加齢に伴う「不眠症」が実は軽視できないワケ 「寝なくても大丈夫」なわけではない
疾病とは無関係な不眠症には、メイヨークリニックの睡眠のスペシャリストだった故ピーター・J・ハウリが開発した「快眠健康法」によってかなり対処できる。この方法では、次のようなことを行う。昼寝を1日30分未満に限定し、できれば午後早めの時間にする。刺激物や鎮静剤を控える。就寝2~3時間前には大量の食事はとらず、水分も最小限に控える。毎日、できれば午前中か午後早めの時間に、適度な運動をする。日中はできるだけ明るい光を浴び、夜間は最小限にする。快適な睡眠環境を整える。眠いと感じ始めてからベッドに行く。
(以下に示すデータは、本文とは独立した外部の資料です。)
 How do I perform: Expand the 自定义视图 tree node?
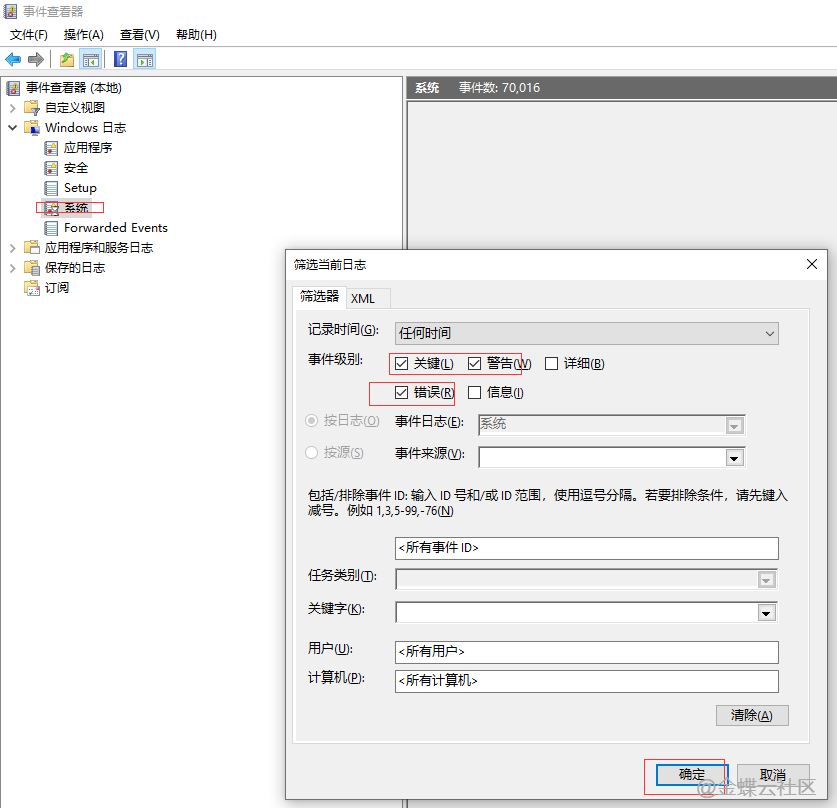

それでも、ベッドに入って20分ほど経っても眠れないときは、一度寝室から出ることを専門家は勧める。何かリラックスできること、たとえば本を読む(明るいスクリーン上ではなく、紙に印刷されたもの)などして、眠気を感じたらベッドに戻る。
アルコールや睡眠薬には注意が必要
誤って眠るためにアルコールに頼る人は多い。しかし、前出のアビダン教授や他の研究者らの報告によれば、アルコールは最初の入眠を助けるかもしれないが、睡眠が細切れになり、レム睡眠を妨げるという。
さらに不眠について助けが必要であれば、認知行動療法が最も効果を発揮することが臨床試験で示されている。ただし、地域によってはなかなか専門家を見つけられないかもしれない。
睡眠薬は、特に副作用が出やすい高齢者の場合は問題となる場合がある。たとえば、睡眠薬の効果が翌日の日中まで持続するなどだ。ザレプロン(ソナタ)やゾルピデム(アンビエン)、ラメルテオン(ロゼレム)など短時間型のものでも、副作用が起きる場合がある。
このほか、メラトニンやバレリアンなど、市販されているものを用いる方法もある。ただし、その有効性の裏付けは、研究よりも事例によるもののほうが多い。メラトニンは自然な眠気をもたらすホルモンで、暗さに反応して分泌される。
食事による療法も効果があるかもしれない。たとえば、バナナ、チェリー、キウイ、オートミール、牛乳、カモミールティーなどだ。しかし、これらの効果も基本的には、研究ではなく事例で示されているものが中心だ。私の友人は長く続いていた不眠の問題を、就寝の2時間前にバナナを食べることで解決したと話している。